Introduction & Objective: Myocardial strain assessed by Speckle Tracking Echocardiography (STE) quantifies myocardial deformation which appears earlier than wall motion abnormality. Thus Global Longitudinal Strain (GLS) assess myocardial function in early stage of ischemic evolution. The aim of the study was to estimate GLS in coronary angiography undergoing intermediate to high risk stable angina patients which could correlate GLS with significant Coronary Artery Disease (CAD), determine cut-off value for identifying significant CAD and find sensitivity and specificity for the GLS cut-off value.
Methods: This was a cross-sectional study which included stable angina patients with normal left ventricular ejection fraction who were otherwise indicated to undergo coronary angiography. All the patients underwent STE and their GLS value was calculated. The coronary artery angiography findings were then correlated with GLS using appropriate statistics.

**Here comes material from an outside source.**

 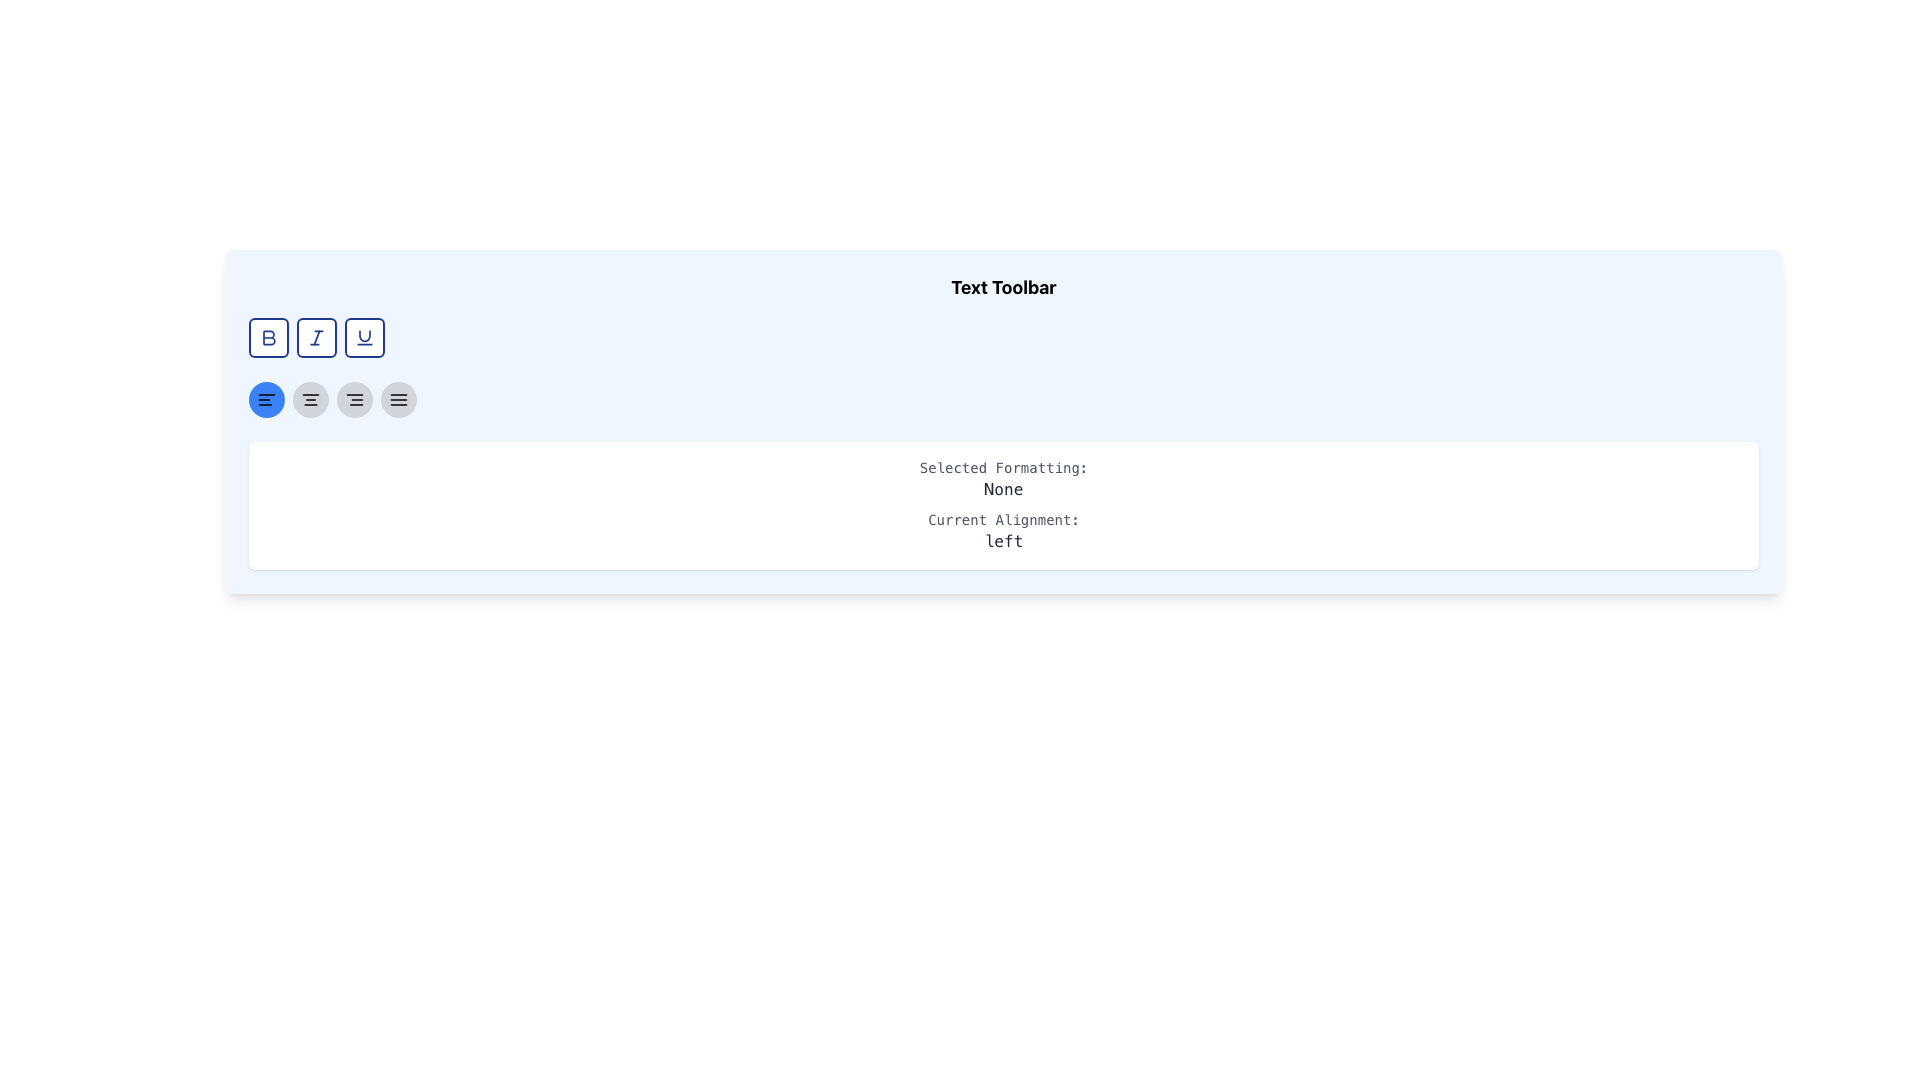 I want to click on the bold letter 'B' icon button in the top-left section of the toolbar, so click(x=268, y=337).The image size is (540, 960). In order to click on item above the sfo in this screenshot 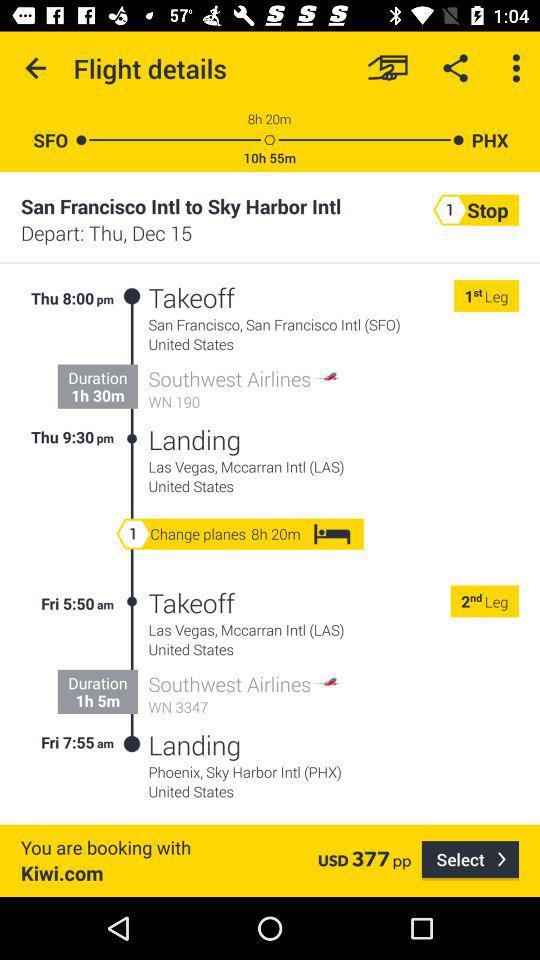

Results: A total of 89 patients were included. There was a strong negative correlation (r = -0.824) between GLS value and presence of significant CAD. The mean values of GLS for single vessel disease, double vessel disease and triple vessel disease were -15.94 ± 7.30, -15.28 ± 0.58 and -11.59 ± 1.35 (P <0.001) respectively. The GLS cut-off value ≤ -18.5 identified significant CAD and the sensitivity, specificity and area under curve for this cut-off value was 96.8%, 85.2% and 0.937 respectively (P<0.001).
Conclusion: Global longitudinal strain is a sensitive, specific and excellently accurate modality that had a strong negative correlation with presence and severity of significant CAD.
Keywords : Coronary Artery Disease (CAD); Global Longitudinal Strain (GLS); Speckle Tracking Echocardiography (STE).